In [None]:
import torch
import torch.nn as nn
import torch.nn.functional as F

class Attention(nn.Module): #inherits from nn.Module
    def __init__(self, d_in, d_out): # contructor of the class
        super().__init__() # intialize the parent class
        # keyword self in a classs refers to the instance of the class
        self.d_in = d_in
        self.d_out = d_out
        # create a layer that applies an affine transformation to the input
        # y = Ax + b, where A is a weight matrix and b is a bias vector
        # Weights intialized with a uniform distribution
        # its weights and biases are stored as torch.nn.Parameter objects.
        # This makes them part of the model’s .parameters() 
        # returns the parameters of the model when called
        self.Q = nn.Linear(d_in, d_out) 
        self.K = nn.Linear(d_in, d_out)
        self.V = nn.Linear(d_in, d_out)

    def forward(self, x):
        queries = self.Q(x) # apply the affine transformation to the input x
        keys = self.K(x)
        values = self.V(x)
        # Compute the attention scores, bmm is batch matrix multiplication
        # scores = queries * keys^T / sqrt(d_out)
        scores = torch.bmm(queries, keys.transpose(1, 2)) 
        # keys.transpose(1, 2) transposes the last two dimensions
        # (batch_size, seq_len, d_out) -> (batch_size, d_out, seq_len)
        scores = scores / (self.d_out ** 0.5)
        attention = F.softmax(scores, dim=2)
        # converts the attention scores into probabilities along the last dimension, 
        # so each set of scores sums to 1 for every query in the batch.
        hidden_states = torch.bmm(attention, values)
        return hidden_states


In [None]:
SOS_token = 0
EOS_token = 1

index2words = {
    SOS_token: 'SOS',
    EOS_token: 'EOS',
}

words = "How are you doing ? I am good and you ?"
words_list = set(words.lower().split(' '))
for word in words_list:
    index2words[len(index2words)] = word

print(index2words)

words2index = {w: i for i, w in index2words.items()}
print(words2index)

{0: 'SOS',
 1: 'EOS',
 2: '?',
 3: 'i',
 4: 'doing',
 5: 'you',
 6: 'and',
 7: 'how',
 8: 'good',
 9: 'am',
 10: 'are'}

In [None]:
def convert2tensor(sentence):
    words_list = sentence.lower().split(' ')
    indexes = [words2index[word] for word in words_list]
    # .view(1, -1) reshapes the tensor to have a single row
    return torch.tensor(indexes, dtype=torch.long).view(1, -1)

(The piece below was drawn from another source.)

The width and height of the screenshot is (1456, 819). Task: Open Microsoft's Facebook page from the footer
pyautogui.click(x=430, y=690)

sentence = "How are you doing ?"
indexes = convert2tensor(sentence)

print(indexes.size())

torch.Size([1, 5])

In [33]:
HIDDEN_SIZE = 10
VOCAB_SIZE = len(words2index)

# Create an embedding layer that maps words to vectors of size HIDDEN_SIZE
# The embedding layer is initialized with a uniform distribution
embedding = nn.Embedding(VOCAB_SIZE, HIDDEN_SIZE)
# Create an instance of the Attention class
# creates an object with three learnable linear layers (for Q, K, V),
# ready to compute self-attention on input data.
attention = Attention(HIDDEN_SIZE, HIDDEN_SIZE)

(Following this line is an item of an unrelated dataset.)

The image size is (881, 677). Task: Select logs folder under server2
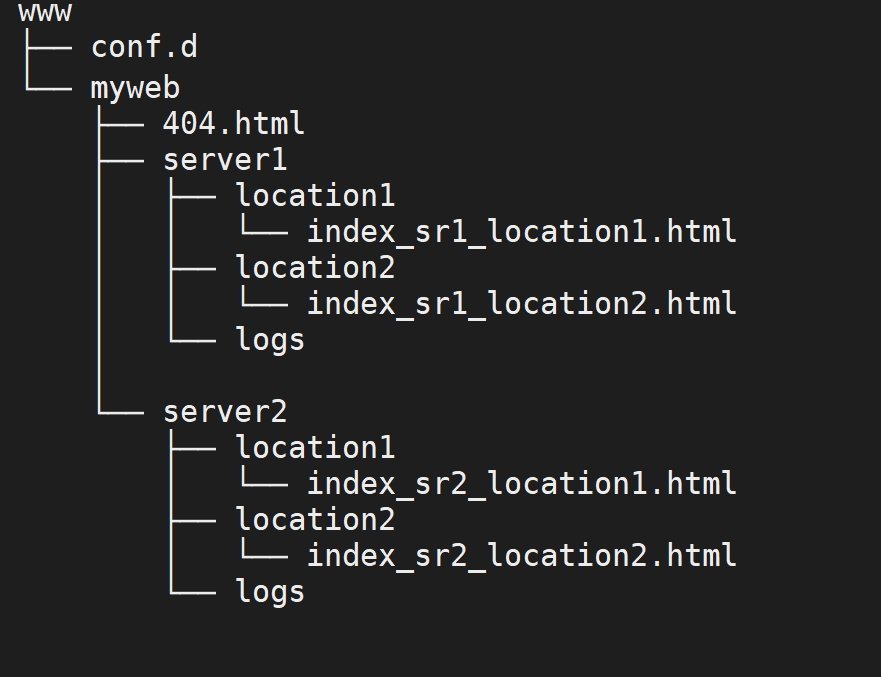(270, 592)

sentence = "How are you doing ?"
input_tensor = convert2tensor(sentence)

# for each word index in input_tensor, 
# embedding layer looks up its vector of size HIDDEN_SIZE
# and returns a tensor of shape (1, seq_len, HIDDEN_SIZE)
embedded = embedding(input_tensor)
print(embedded.size())

# Pass the embedded tensor through the attention layer
# The attention layer computes the attention scores and returns the hidden states
# The output hidden_states will have the same shape as embedded
hidden_states = attention(embedded)
print(hidden_states.size())

torch.Size([1, 5, 10])
torch.Size([1, 5, 10])


In [34]:
d_in = HIDDEN_SIZE
d_out = HIDDEN_SIZE
Q = nn.Linear(d_in, d_out)
K = nn.Linear(d_in, d_out)
V = nn.Linear(d_in, d_out)

queries, keys, values = Q(embedded), K(embedded), V(embedded)
print(queries.size(), keys.size(), values.size())

scores = torch.bmm(queries, keys.transpose(1, 2))
print(scores.size())

sccores = scores / (d_out ** 0.5)
attention = F.softmax(scores, dim=2)
print(attention.size())
print(attention.sum(dim=2))

hidden_states = torch.bmm(attention, values)
print(hidden_states.size())

torch.Size([1, 5, 10]) torch.Size([1, 5, 10]) torch.Size([1, 5, 10])
torch.Size([1, 5, 5])
torch.Size([1, 5, 5])
tensor([[1.0000, 1.0000, 1.0000, 1.0000, 1.0000]], grad_fn=<SumBackward1>)
torch.Size([1, 5, 10])